Comedies and dramedies

Insecure (HBO).  Issa Rae cocreated and stars in the story of the personal and professional tribulations of a nonprofit worker named Issa (Rae) and her best friend, Molly (Yvonne Orji), a lawyer in this show inspired by Rae's YouTube series The Misadventures of Awkward Black Girl.

GLOW (Netflix). The '80s show I didn't know I needed is the fictionalized story of a short-lived TV show, Gorgeous Ladies of Wrestling. Alison Brie (Community, Mad Men) and Betty Gilpin (Nurse Jackie) star as L.A. actresses-turned-wrestlers whose major conflict is outside the ring, and comedian Marc Maron as the down-on-his-luck movie director who hires them to be part of an all-woman wrestling show that's as much soap opera as it is fighting.

Mozart in the Jungle (Amazon Prime). Gael Garcia Bernal,  Lola Kirke, Malcolm McDowell, and Bernadette Peters star in one of TV's best workplace comedies, where the workplace just happens to be a symphony orchestra.

No streaming? No problem

Anne of Green Gables — The Good Stars (8 p.m. Thursday, WHYY12).

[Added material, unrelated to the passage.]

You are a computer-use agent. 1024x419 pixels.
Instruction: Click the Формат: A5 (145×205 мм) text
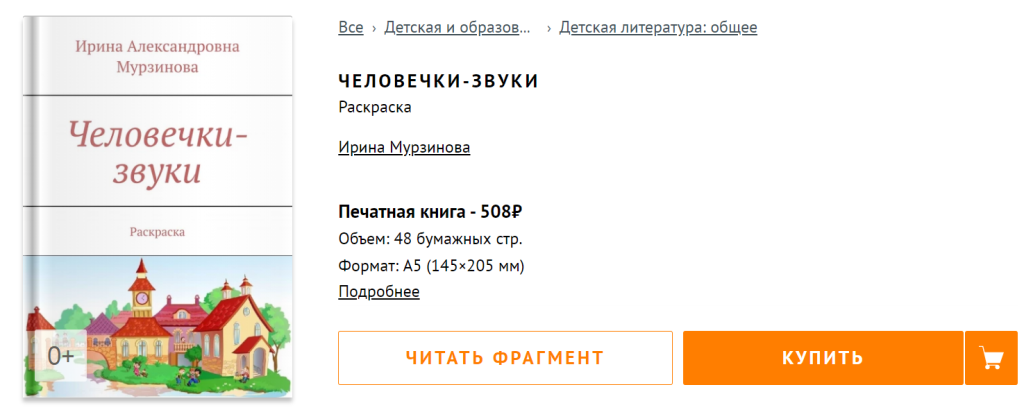click(432, 266)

Martin Sheen returns as Matthew Cuthbert in PBS's  second installment of the L.M. Montgomery story of the orphaned Anne (Ella Ballentine) growing up on Prince Edward Island. (The first follows it at 9:30.)  I haven't seen this episode, but the first was more traditional than Netflix's Anne with an E, but not nearly as good as the 1980s series that starred Megan Follows.

Thanksgiving with The Godfather (9 a.m. Thursday, AMC). The Godfather and The Godfather: Part II will be in heavy rotation all day. Completists (and insomniacs) can find The Godfather: Part III  at 2 a.m. Friday.